Updated: 15-Apr-2025.
This blog post explores the four key metrics supported by Prometheus, highlighting their use cases and the PromQL functions you can use to query them.
In Prometheus, metrics represent one or more time series, each consisting of a metric name, a set of labels, and a series of data points (with timestamps and values). Time series data is essentially a collection of data points indexed by time, which is crucial for monitoring system performance.
At its core, a metric is a quantifiable measure used to track and assess the status of a specific process or activity. Prometheus, as an open-source monitoring solution, offers a powerful data model for storing and querying this metric data.
Metrics Structure in Prometheus:
Before jumping into metric types, it's important to understand how Prometheus handles metric data.
The Prometheus data model is designed to efficiently store time-series data, with each data point containing sample observations from your systems.
The structure of a metric typically includes the following key components:
- Metric Name: An explicit identifier for the metric, often reflecting what it measures. For example,
http_requests_total
. - Labels: Key-value pairs that provide additional dimensions to the metric, enabling more detailed and specific tracking. An example label for
http_requests_total
could be{method="GET", endpoint="/api"}
. - Metric Value: The actual data point representing the measurement, which could be a count, a duration, etc.

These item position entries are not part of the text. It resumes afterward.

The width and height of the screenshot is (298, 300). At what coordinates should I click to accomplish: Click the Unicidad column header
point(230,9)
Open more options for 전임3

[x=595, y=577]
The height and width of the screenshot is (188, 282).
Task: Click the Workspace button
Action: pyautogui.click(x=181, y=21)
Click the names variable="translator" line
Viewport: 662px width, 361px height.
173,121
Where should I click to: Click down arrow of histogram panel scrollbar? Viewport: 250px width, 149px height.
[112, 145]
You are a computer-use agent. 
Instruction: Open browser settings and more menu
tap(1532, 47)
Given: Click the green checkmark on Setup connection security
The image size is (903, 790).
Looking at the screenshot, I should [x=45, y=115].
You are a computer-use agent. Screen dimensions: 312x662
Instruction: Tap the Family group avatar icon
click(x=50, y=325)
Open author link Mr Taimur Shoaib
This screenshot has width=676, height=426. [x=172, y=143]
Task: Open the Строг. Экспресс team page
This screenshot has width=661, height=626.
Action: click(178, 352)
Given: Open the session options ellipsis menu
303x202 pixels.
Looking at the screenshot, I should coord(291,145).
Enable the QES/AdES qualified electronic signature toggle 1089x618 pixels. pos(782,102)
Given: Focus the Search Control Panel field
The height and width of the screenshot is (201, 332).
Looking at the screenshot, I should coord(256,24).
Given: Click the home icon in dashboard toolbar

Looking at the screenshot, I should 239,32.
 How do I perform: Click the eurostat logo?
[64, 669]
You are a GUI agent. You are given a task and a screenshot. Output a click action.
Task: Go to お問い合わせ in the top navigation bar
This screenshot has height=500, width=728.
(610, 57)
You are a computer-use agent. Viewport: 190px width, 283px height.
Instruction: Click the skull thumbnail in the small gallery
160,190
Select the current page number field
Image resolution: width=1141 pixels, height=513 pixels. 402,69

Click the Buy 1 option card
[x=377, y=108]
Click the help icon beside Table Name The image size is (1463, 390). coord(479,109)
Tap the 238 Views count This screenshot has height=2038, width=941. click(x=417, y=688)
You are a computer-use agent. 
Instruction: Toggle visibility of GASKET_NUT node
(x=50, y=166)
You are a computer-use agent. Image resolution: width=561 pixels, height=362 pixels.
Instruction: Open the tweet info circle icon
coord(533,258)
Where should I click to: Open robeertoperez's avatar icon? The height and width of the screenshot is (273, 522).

- Timestamp: The point in time when the metric value was recorded (often added automatically by the monitoring system)
Consider a metric named user_logins_total
—
This metric could have labels like {user_type="admin", location="EU"}
and a numerical value indicating the total count of logins. The timestamp would denote when this count was recorded.
Types of Prometheus Metrics
Prometheus, through its various client libraries including Python, Go, and Java clients, primarily deals with four types of metrics:
- Counter: A metric that only increases or resets to zero on restart. Ideal for tracking the number of requests, tasks completed, or errors.
- Gauge: This represents a value that can go up or down, like temperature or current memory usage.
- Histogram: Measures the distribution of events over time, such as request latencies or response sizes.
- Summary: Similar to histograms but provides a total count and sum of observed values.
Lets dive deeper into each Prometheus metrics types.
Counters
A counter metric is a cumulative metric used primarily for tracking quantities that increase over time. Said simply, a counter... counts!
What are Counters Used For?
Counters are ideal for monitoring the rate of events, like:
- Total number of HTTP requests to a web server
- Task completions
- Error occurrences
A counter is designed to only increase, which means its value should never decrease (except when reset to zero, usually due to a restart or reset of the process generating it).
Visualizing and Alerting with Counters
Counters are often visualized in dashboards to show trends over time, like the rate of requests to a web service. They can trigger alerts if the rate of errors or specific events exceeds a threshold, indicating potential issues in the monitored system.
Example: node_network_receive_bytes_total
in Node Exporter is a counter that tracks the total number of bytes received on a network interface.
Working with Counters in PromQL
Several PromQL functions are commonly used with counters:
- rate(): Calculates a metric's per-second average rate of increase over a given time interval
- increase(): Calculates the cumulative increase of a metric over a given time range
- reset(): Identifies the number of times a counter has been reset during a given period
Counter Reset Behavior
There are scenarios where a counter can reset. The most common reason is when the process generating the metric restarts due to a service restart, deployment, or system reboot. When this happens, the counter starts from zero again.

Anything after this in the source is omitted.